Adnami's Thomas Schultz on ad wastage, measurement and other trends from DMEXCO 22



After three years, DMEXCO returned. How did you find the event?

It was great to be back in Cologne and see the industry come together again: it’s been a while. While it was smaller, with fewer booths, the crowds certainly were there. What was interesting was the number of start-ups exhibiting. That just highlights ad tech continues to grow and is in good health. And with new players entering the market and bringing fresh ideas, different approaches, and innovation, this can only be a good thing.


What was the hot topic there, for you?

Not surprisingly, sustainability in ad tech was much discussed, and the need for the industry to change and adapt. Focusing on efficiencies and simplifying supply paths will be increasingly important to help achieve this. I believe advertising should focus on bigger, better and less. By taking advantage of new high-impact ad formats, advertisers can shorten the path between engagement and conversion. This means they can achieve their objectives quicker while requiring fewer ads, thus reversing the trend of serving ever more ads to consumers.


Success and sustainability are about the quality of your ads, not the quantity. If you ensure your advertising only appears in trusted, premium environments that deliver the best experiences and results, no opportunity is wasted, and you avoid littering long-tail sites with ads that are wasteful in terms of marketing spend and CO2 emissions. Again, it’s about value, not volume. Ad wastage is a key industry issue on which action must be taken.


When you talk about ad wastage, what wastage are you specifically seeing?

Today, consumers are exposed to more advertising than they can actually process. On average, we’re exposed to between 4,000 and 10,000 ads daily. It’s a vast amount, but most of these go unnoticed. In fact, people only remember 0.25% of what they see. This means the vast majority of advertising is wasted. By recognising and addressing this attention deficit, brands can develop better advertising.


So what’s the solution to overcoming this?

It’s all about going back to basics. It’s giving brands advertising that gains attention and is remembered, then proving to them that their advertising is having an impact.

For too long, programmatic technology has helped serve up a diet of bland, insipid ads that have turned off and alienated consumers. Now we’re seeing the emergence of new, large formats that positively influence consumer attention in a way that is comparable to TV and video.


As a result, we’re seeing a renaissance of creativity in advertising. These formats are allowing brands to present themselves in the best possible way. And as creativity is responsible for 70% of a campaign’s success, it’s ushering in an era of more effective advertising. Creativity, once again, is becoming king in digital advertising


If formats and creativity are both important, how do you prove they are making a difference?


It’s by measuring what matters. With new formats and a new lease of life for creativity, brands must also adopt a new approach to measurement. And this means gauging impact by focusing on how it influences consumer attention. And when it comes to attention, time is the critical factor.

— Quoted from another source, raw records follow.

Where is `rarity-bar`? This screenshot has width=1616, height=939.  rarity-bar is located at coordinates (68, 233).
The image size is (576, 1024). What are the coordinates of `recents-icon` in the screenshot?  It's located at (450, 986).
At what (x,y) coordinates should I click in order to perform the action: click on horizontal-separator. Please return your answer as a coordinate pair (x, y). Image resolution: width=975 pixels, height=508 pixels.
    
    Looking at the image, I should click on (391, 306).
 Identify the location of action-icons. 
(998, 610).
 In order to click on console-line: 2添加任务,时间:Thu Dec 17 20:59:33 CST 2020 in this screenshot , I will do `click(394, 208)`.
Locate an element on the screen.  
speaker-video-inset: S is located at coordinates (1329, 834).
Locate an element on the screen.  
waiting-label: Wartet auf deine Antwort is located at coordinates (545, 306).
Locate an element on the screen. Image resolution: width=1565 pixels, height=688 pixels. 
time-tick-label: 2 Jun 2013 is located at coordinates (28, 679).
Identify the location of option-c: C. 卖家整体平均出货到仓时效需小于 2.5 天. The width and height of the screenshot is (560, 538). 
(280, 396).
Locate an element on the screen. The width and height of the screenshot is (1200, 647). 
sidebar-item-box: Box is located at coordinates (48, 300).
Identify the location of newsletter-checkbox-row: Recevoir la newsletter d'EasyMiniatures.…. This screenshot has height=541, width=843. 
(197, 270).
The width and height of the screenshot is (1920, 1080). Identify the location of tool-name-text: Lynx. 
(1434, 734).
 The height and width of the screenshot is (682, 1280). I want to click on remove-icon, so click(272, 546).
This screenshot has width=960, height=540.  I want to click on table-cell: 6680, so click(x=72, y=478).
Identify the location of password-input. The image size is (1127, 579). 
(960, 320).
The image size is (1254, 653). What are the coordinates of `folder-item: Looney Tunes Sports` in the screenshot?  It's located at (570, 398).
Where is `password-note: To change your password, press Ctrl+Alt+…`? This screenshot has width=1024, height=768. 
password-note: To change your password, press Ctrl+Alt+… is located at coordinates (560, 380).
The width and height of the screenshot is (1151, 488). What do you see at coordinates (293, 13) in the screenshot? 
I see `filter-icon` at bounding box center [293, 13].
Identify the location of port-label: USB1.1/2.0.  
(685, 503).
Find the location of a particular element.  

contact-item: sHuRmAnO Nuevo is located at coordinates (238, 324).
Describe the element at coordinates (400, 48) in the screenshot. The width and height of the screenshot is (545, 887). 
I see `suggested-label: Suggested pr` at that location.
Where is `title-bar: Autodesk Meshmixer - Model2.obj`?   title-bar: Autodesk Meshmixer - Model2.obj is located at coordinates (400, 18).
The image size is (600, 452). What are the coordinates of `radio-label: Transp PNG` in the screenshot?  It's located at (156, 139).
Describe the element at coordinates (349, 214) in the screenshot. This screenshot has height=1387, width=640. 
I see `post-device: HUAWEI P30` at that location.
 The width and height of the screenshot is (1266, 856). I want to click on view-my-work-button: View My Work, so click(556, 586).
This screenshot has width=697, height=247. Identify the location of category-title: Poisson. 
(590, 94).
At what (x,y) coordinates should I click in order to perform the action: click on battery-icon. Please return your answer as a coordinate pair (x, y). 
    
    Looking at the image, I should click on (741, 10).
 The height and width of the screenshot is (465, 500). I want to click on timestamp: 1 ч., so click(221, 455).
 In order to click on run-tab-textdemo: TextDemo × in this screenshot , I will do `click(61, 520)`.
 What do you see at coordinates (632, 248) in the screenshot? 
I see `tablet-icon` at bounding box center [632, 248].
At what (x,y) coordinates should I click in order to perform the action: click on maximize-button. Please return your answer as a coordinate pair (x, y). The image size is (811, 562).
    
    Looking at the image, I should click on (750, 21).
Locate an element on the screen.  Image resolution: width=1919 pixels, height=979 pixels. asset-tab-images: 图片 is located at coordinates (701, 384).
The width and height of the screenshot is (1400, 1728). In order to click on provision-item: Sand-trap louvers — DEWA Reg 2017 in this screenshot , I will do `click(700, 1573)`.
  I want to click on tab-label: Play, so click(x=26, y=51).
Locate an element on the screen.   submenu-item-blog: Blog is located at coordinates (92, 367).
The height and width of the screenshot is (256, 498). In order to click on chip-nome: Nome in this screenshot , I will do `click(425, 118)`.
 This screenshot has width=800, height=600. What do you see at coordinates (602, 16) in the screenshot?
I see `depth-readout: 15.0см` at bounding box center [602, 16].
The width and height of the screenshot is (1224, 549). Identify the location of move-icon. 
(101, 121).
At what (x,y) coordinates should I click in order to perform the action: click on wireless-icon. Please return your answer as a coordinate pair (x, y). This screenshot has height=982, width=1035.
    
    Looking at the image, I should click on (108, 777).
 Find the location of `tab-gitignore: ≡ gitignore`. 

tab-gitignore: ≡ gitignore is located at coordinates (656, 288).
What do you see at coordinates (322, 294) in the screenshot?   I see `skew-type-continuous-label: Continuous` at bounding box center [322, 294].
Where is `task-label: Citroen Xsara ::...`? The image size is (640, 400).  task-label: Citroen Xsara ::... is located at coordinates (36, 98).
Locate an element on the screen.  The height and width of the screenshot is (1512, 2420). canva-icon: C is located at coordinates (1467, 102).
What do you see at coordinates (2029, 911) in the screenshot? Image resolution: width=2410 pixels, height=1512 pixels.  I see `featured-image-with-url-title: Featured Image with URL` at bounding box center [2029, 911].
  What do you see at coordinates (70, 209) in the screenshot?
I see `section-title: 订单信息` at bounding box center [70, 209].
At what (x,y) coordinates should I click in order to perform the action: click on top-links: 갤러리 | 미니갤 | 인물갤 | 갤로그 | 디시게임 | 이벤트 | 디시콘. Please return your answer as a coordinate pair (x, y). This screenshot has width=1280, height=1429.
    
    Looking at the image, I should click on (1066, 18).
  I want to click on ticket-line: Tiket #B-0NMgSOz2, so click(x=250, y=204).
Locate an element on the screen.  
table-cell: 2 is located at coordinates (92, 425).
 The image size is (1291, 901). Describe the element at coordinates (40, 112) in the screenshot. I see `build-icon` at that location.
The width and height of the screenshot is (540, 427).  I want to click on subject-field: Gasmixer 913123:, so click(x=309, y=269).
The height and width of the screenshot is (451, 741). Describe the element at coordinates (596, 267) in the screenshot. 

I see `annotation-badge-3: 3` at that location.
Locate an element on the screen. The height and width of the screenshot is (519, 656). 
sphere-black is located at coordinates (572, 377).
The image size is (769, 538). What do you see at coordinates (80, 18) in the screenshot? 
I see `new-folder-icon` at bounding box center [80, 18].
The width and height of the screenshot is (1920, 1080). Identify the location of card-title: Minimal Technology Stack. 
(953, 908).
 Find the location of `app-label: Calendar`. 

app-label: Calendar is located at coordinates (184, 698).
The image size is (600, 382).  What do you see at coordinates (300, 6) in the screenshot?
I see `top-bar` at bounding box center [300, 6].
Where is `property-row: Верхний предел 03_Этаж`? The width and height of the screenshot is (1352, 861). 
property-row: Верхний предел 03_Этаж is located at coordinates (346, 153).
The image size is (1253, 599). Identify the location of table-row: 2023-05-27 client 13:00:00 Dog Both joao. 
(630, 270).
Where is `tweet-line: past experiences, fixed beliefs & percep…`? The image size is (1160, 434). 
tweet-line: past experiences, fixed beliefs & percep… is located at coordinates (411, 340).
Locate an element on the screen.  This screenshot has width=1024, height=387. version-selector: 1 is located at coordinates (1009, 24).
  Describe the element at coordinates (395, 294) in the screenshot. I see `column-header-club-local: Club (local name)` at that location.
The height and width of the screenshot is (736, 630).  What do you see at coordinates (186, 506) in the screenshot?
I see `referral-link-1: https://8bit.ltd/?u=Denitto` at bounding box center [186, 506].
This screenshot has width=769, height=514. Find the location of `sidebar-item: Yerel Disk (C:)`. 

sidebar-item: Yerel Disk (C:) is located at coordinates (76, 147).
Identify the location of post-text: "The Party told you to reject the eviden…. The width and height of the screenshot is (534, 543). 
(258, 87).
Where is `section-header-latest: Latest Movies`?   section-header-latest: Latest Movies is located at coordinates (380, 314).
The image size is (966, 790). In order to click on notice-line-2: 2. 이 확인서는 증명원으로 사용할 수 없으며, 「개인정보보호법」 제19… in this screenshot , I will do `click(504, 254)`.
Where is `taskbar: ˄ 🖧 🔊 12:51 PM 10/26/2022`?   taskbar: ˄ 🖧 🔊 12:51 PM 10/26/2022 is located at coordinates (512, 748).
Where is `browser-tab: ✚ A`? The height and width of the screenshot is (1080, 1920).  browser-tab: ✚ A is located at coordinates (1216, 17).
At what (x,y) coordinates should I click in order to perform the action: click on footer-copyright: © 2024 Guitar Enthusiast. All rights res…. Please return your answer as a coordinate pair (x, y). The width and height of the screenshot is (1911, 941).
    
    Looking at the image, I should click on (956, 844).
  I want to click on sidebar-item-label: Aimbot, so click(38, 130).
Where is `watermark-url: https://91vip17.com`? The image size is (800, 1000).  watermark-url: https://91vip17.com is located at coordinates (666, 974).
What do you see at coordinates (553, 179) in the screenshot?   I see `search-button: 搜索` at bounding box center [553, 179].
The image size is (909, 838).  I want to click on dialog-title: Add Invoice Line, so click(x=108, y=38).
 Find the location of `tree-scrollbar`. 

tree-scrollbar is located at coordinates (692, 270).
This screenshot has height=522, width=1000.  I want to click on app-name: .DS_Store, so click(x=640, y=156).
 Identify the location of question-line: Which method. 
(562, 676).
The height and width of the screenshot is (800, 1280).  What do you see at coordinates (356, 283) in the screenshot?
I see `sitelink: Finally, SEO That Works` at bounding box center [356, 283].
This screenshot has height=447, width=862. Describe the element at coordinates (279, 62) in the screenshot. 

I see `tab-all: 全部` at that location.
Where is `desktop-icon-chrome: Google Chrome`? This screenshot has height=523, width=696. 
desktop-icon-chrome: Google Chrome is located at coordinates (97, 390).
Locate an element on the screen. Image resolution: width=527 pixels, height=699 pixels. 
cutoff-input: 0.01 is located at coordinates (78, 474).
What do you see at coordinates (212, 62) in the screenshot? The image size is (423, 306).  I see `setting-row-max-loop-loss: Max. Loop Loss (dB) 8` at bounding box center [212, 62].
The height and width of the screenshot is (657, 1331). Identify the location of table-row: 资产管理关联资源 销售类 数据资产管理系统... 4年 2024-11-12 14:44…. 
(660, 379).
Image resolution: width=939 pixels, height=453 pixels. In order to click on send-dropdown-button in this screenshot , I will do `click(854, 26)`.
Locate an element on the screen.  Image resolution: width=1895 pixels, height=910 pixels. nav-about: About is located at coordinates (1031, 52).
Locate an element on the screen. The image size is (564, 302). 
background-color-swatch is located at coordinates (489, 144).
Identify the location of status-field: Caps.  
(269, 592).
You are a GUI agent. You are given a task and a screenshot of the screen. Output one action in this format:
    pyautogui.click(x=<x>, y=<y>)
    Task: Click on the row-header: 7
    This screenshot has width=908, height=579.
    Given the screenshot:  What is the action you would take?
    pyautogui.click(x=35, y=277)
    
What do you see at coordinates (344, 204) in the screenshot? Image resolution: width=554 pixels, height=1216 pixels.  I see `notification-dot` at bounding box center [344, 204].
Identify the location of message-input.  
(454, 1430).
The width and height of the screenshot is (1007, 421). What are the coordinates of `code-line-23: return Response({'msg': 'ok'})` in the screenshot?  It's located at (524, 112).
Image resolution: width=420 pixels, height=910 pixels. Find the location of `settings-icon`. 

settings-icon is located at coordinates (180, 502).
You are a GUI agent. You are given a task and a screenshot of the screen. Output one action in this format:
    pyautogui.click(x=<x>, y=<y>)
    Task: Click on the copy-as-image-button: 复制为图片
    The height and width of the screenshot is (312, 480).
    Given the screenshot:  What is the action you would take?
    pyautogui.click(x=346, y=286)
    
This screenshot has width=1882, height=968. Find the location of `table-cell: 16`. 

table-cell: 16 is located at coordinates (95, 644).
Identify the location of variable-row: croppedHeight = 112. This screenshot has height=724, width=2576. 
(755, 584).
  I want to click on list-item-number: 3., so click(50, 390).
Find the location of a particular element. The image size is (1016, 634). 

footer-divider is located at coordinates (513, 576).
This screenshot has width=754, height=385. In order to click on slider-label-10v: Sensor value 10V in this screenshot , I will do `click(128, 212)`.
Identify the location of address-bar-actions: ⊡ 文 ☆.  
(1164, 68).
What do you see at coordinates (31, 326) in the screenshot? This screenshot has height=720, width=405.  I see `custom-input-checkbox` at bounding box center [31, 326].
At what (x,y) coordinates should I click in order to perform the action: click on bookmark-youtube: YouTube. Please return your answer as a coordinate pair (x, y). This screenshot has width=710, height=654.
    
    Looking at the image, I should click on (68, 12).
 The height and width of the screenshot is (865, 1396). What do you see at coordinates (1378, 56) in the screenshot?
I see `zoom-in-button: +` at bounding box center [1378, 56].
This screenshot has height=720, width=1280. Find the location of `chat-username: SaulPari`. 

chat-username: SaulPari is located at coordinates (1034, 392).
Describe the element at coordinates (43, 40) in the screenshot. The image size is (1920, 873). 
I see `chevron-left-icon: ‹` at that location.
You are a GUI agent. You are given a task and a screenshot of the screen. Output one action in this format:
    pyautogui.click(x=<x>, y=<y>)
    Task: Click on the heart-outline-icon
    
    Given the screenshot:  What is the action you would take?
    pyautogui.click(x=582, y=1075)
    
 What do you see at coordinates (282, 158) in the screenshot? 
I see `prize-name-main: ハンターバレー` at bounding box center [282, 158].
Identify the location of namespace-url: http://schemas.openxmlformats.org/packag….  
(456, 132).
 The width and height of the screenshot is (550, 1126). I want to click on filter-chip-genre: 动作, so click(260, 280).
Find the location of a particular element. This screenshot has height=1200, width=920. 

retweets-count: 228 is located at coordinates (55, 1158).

For every second an ad engages someone’s attention, the message is retained in their memory for up to three days. In measuring attention, a two-second dwell time is the golden window for recall. In essence, time is money. The longer an ad is viewed, the greater its impact and the longer its message will be retained by the consumer.


But equally critical is the environment the ad appears in. While audience-buying is prevalent in programmatic, it fails to consider mindset. And mindset is influenced by context.


Whether it’s work or leisure time, planning a Friday night out or gearing yourself up for exercise, in these different environments, people will have different interests. This has important implications for which messages they will be receptive to. Context is crucial in determining how impactful an ad will be, and marketers must bear this in mind in their planning.


Ultimately, you can’t whittle down success to a single factor. Today, format, creativity, measurement and context must all be aligned to deliver advertising that catches the eye, turns heads, engages and allows brands to stand out. These are the success factors for better, more effective advertising going forward.